REQUIRED WORK
Report every line of the records that contains the word "Adăugare".

Segment Open

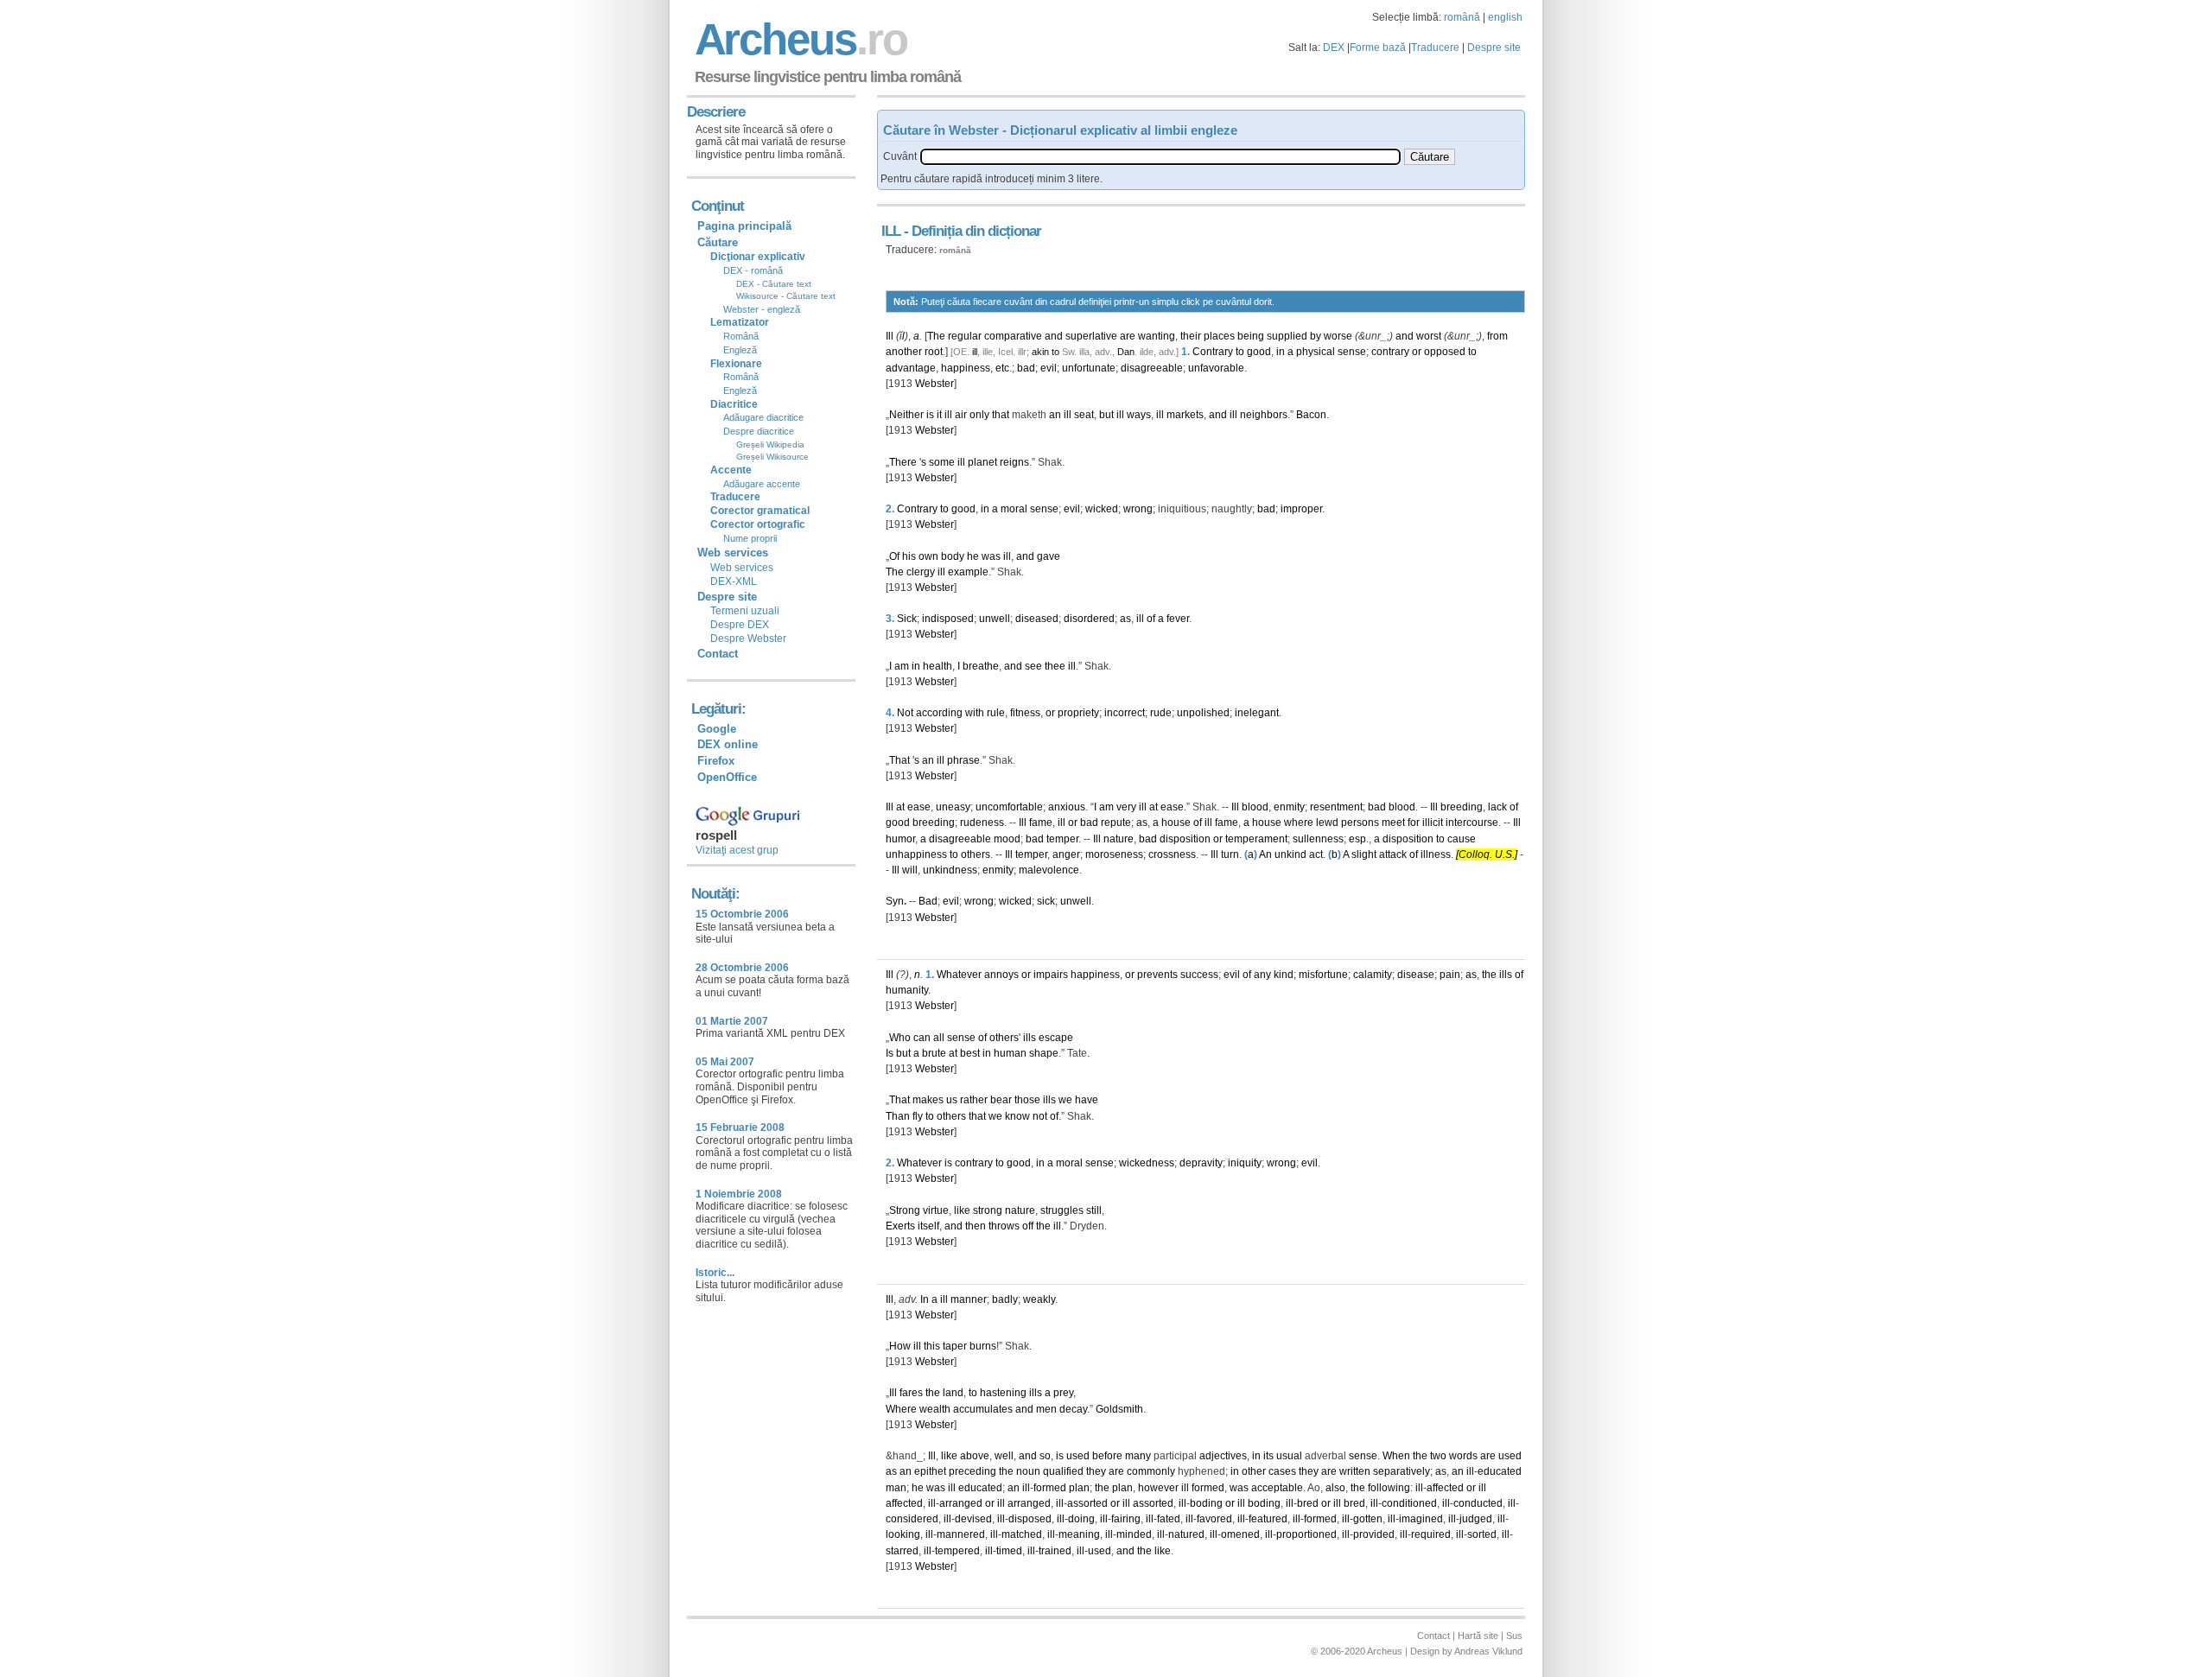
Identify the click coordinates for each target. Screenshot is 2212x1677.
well (1004, 1456)
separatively (1401, 1471)
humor (900, 839)
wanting (1156, 336)
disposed (1030, 1519)
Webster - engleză (761, 309)
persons (1360, 822)
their (1190, 336)
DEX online (727, 744)
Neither (906, 415)
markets (1185, 415)
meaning (1079, 1534)
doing (1081, 1519)
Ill (889, 336)
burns (982, 1346)
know (1017, 1116)
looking (903, 1534)
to (1055, 351)
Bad (928, 901)
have (1086, 1100)
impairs (1050, 975)
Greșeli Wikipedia (770, 444)
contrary (1390, 352)
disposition (1185, 839)
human (1010, 1053)
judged (1475, 1519)
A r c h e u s (798, 39)
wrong (1138, 509)
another (904, 352)
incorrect (1124, 713)
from (1497, 336)
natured (1186, 1534)
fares (911, 1393)
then (975, 1226)
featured (1268, 1519)
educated (1500, 1471)
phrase (963, 760)
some (942, 462)
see (1033, 666)
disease (1415, 975)
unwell (994, 619)
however (1158, 1488)
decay (1073, 1409)
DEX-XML (733, 581)
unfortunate (1089, 368)
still (1094, 1210)
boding (1206, 1503)
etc (1002, 368)
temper (1062, 839)
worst (1428, 336)
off (1027, 1226)
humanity (907, 990)
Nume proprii (750, 538)
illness (1436, 854)
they (1096, 1471)
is (930, 415)
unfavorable (1216, 368)
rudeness (982, 822)
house (1176, 822)
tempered (957, 1551)
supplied (1287, 336)
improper (1301, 509)
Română (741, 336)
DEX (1333, 47)
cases (1282, 1471)
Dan (1126, 351)
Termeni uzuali (744, 611)
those (1027, 1100)
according (939, 713)
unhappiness (916, 854)
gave (1048, 556)
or (1416, 352)
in (1280, 352)
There (903, 462)
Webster (934, 384)
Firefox (715, 760)
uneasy (953, 807)
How (900, 1346)
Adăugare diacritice (763, 417)
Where (901, 1409)
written (1354, 1471)
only (979, 415)
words (1463, 1456)
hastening (1003, 1393)
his (909, 556)
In (924, 1299)
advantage (911, 368)
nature (1118, 839)
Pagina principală (744, 225)
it (939, 415)
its (1268, 1456)
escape (1056, 1038)
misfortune (1323, 975)
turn (1230, 854)
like (962, 1210)
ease (919, 807)
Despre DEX (739, 625)
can (922, 1038)
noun (1028, 1471)
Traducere (1435, 47)
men (1046, 1409)
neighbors (1263, 415)
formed (1049, 1488)
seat (1084, 415)
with (974, 713)
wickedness (1146, 1163)
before (1107, 1456)
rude (1161, 713)
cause (1461, 839)
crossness (1172, 854)
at (900, 807)
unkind (1290, 854)
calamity (1372, 975)
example (968, 572)
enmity (1289, 807)
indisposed (948, 619)
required (1431, 1534)
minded (1134, 1534)
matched (1021, 1534)
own (928, 556)
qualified (1063, 1471)
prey (1063, 1393)
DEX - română (753, 270)
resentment (1336, 807)
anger (1066, 854)
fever (1177, 619)
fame (1040, 822)
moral (1014, 509)
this (932, 1346)
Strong (904, 1210)
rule (996, 713)
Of (894, 556)
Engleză (740, 350)
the (1489, 975)
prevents (1157, 975)
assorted (1087, 1503)
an (1055, 415)
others (975, 854)
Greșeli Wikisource (772, 456)
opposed (1444, 352)
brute (934, 1053)
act (1316, 854)
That (899, 760)
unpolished (1203, 713)
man (896, 1488)
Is (889, 1053)
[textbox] (1160, 157)
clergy (920, 572)
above (974, 1456)
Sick (907, 619)
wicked (1101, 509)
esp (1357, 839)
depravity (1201, 1163)
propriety (1078, 713)
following (1389, 1488)
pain (1450, 975)
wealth (934, 1409)
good (1259, 352)
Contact (717, 653)
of (1151, 619)
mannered (961, 1534)
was (991, 556)
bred (1308, 1503)
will (910, 870)
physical (1315, 352)
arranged (960, 1503)
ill (974, 351)
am (901, 666)
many (1138, 1456)
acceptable (1277, 1488)
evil (1048, 368)
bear (1001, 1100)
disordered (1089, 619)
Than (898, 1116)
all (938, 1038)
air (961, 415)
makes (928, 1100)
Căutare (717, 242)
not (1040, 1116)
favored (1214, 1519)
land (953, 1393)
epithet (930, 1471)
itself (928, 1226)
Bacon (1311, 415)
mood (1007, 839)
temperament (1256, 839)
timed (1009, 1551)
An (1265, 854)
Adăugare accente (761, 484)
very (1126, 807)
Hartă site (1478, 1635)
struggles (1062, 1210)
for (1414, 822)
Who (900, 1038)
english (1505, 17)
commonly (1151, 1471)
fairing (1126, 1519)
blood (1255, 807)
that (1000, 415)
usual (1289, 1456)
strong (987, 1210)
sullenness (1318, 839)
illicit (1432, 822)
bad (1026, 368)
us (951, 1100)
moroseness (1114, 854)
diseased (1036, 619)
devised (973, 1519)
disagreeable (1152, 368)
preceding (972, 1471)
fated (1168, 1519)
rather (974, 1100)
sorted (1482, 1534)
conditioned (1409, 1503)
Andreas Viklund (1488, 1651)
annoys (1001, 975)
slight (1363, 854)
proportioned (1306, 1534)
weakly (1039, 1299)
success (1199, 975)
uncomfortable (1009, 807)
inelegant (1257, 713)
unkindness (950, 870)
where (1298, 822)
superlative (1091, 336)
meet (1393, 822)
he (973, 556)
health (937, 666)
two (1438, 1456)
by (1315, 336)
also (1335, 1488)
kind (1284, 975)
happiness (965, 368)
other (1254, 1471)
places (1219, 336)
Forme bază (1378, 47)
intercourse (1472, 822)
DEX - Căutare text (773, 284)
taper (955, 1346)
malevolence (1049, 870)
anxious (1066, 807)
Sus (1514, 1635)
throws (1004, 1226)
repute (1116, 822)
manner (968, 1299)
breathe (981, 666)
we (1065, 1100)
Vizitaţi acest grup (737, 850)
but (1106, 415)
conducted (1478, 1503)
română (1462, 17)
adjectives (1223, 1456)
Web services (741, 568)
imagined (1421, 1519)
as (1125, 619)
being (1250, 336)
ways (1139, 415)
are (1127, 336)
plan (1079, 1488)
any (1262, 975)
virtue (936, 1210)
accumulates (983, 1409)
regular (965, 336)
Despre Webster (748, 638)
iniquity (1245, 1163)
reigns (1014, 462)
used (1078, 1456)
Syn (895, 901)
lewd (1327, 822)
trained (1055, 1551)
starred (902, 1551)
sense (1352, 352)
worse (1338, 336)
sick (1046, 901)
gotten (1367, 1519)
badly (1005, 1299)
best (970, 1053)
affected (1445, 1488)
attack (1393, 854)
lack (1497, 807)
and (1054, 336)
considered (912, 1519)
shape (1043, 1053)
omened (1240, 1534)
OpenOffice (727, 777)
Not (905, 713)
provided (1374, 1534)
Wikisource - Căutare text (786, 296)
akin (1040, 351)
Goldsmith (1119, 1409)
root (934, 352)
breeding (1461, 807)
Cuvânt (900, 156)
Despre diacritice (758, 431)
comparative (1013, 336)
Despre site (1494, 47)
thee (1055, 666)
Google (716, 728)
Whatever (959, 975)
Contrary (1212, 352)
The (936, 336)
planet (982, 462)
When (1396, 1456)
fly (917, 1116)
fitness (1025, 713)
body (952, 556)
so (1045, 1456)
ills (1505, 975)
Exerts (900, 1226)
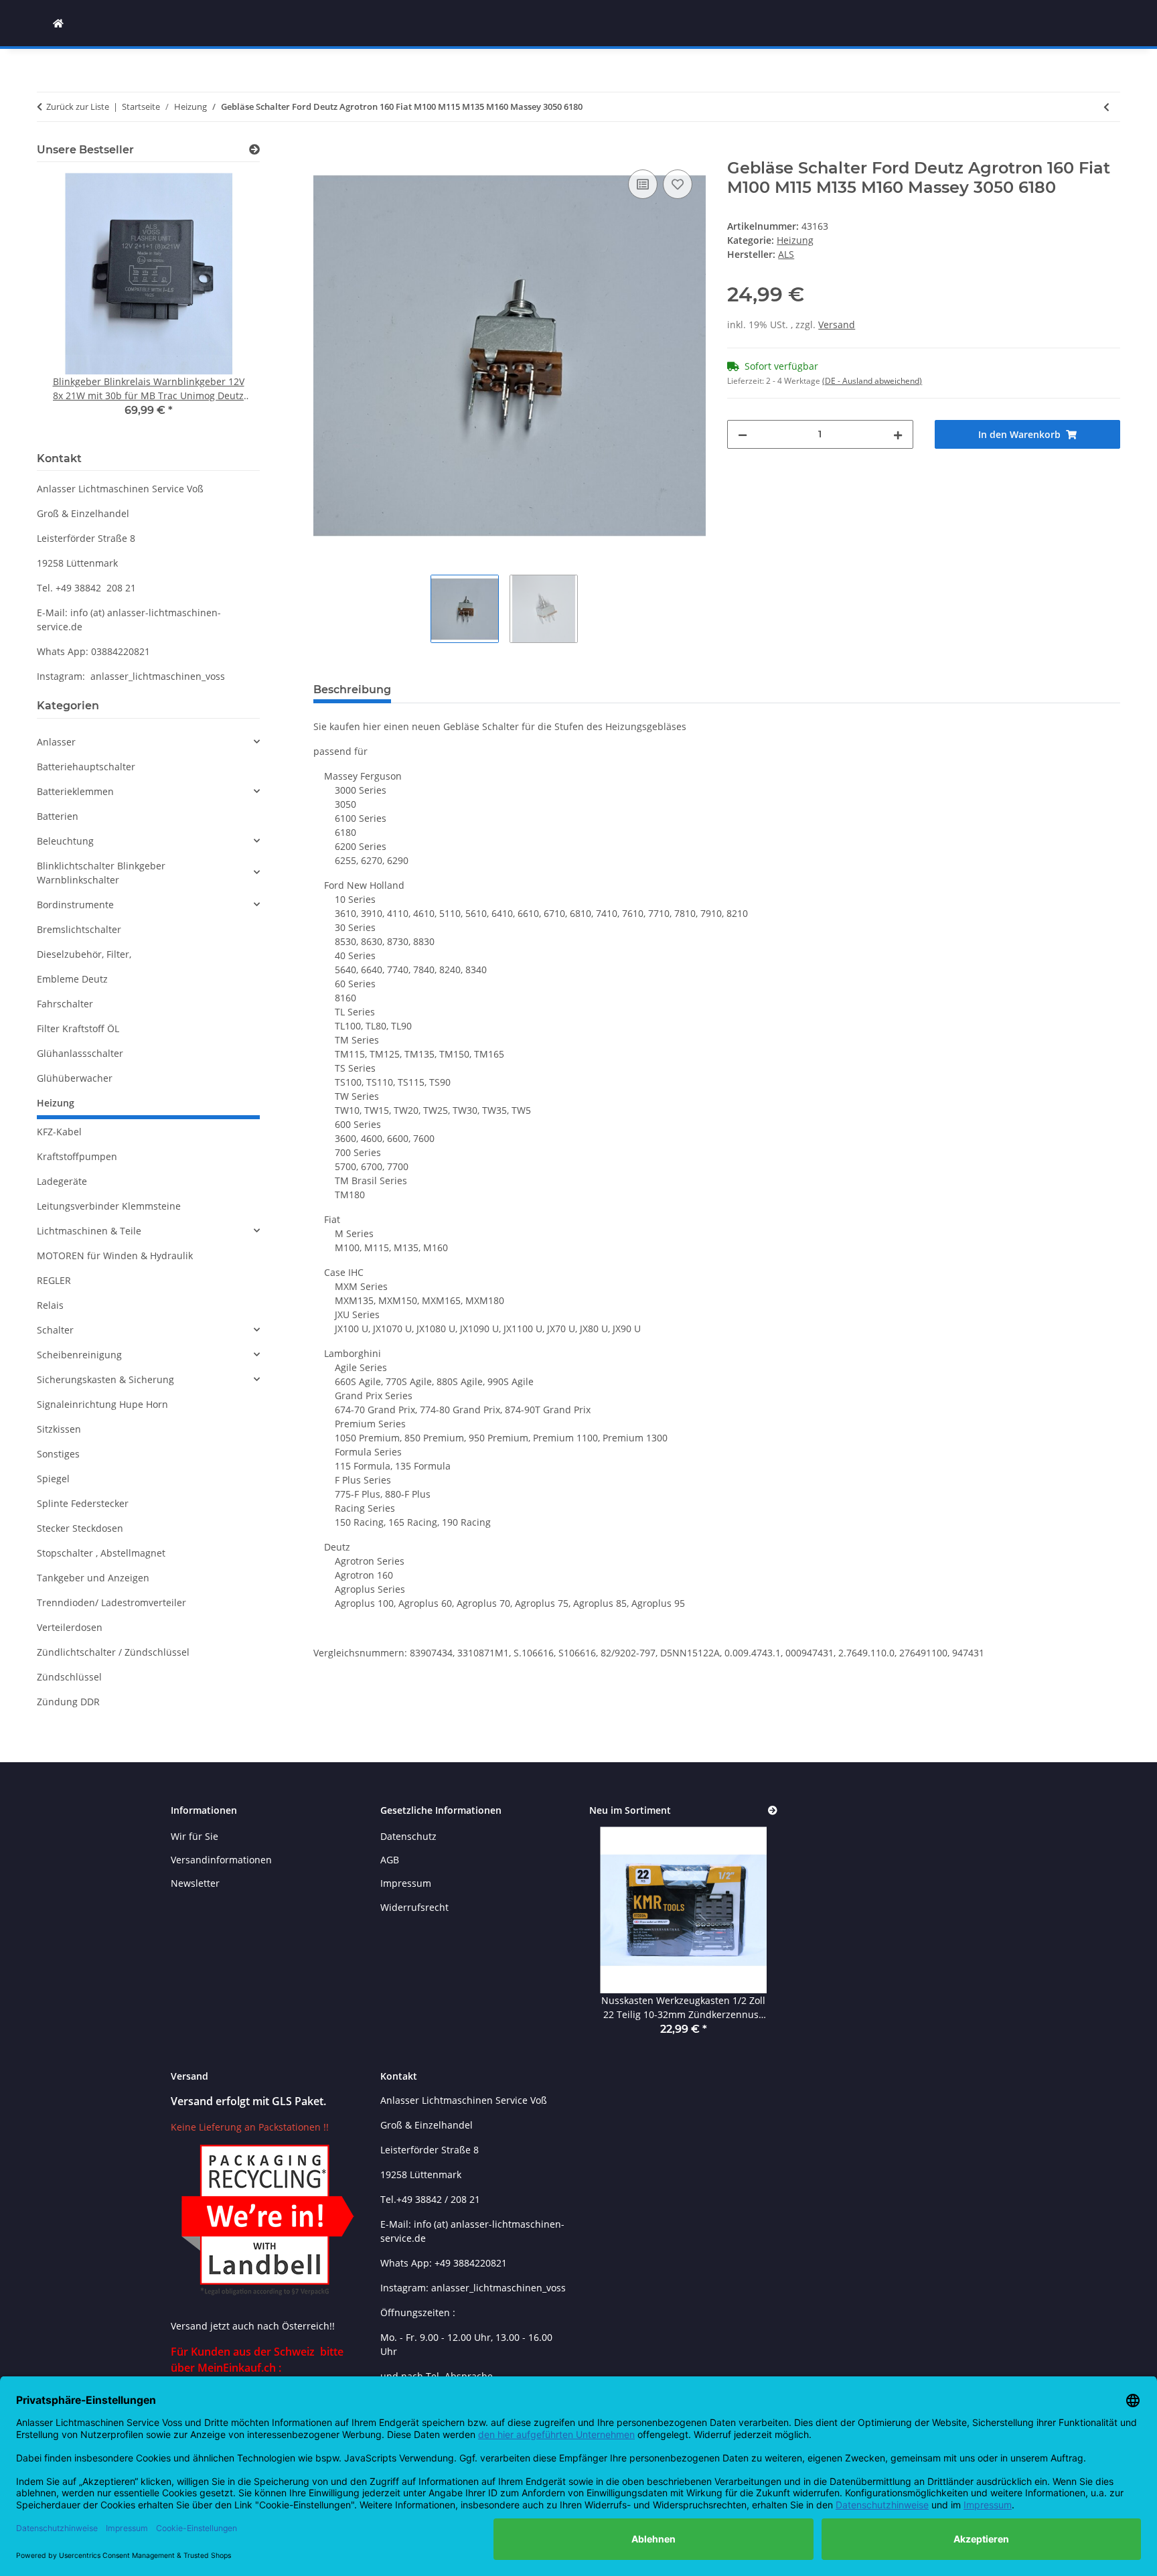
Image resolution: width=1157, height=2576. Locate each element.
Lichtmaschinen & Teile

Segment Closed

ANSWER TO THE EXERCISE
Adăugare diacritice (763, 417)
Adăugare accente (761, 484)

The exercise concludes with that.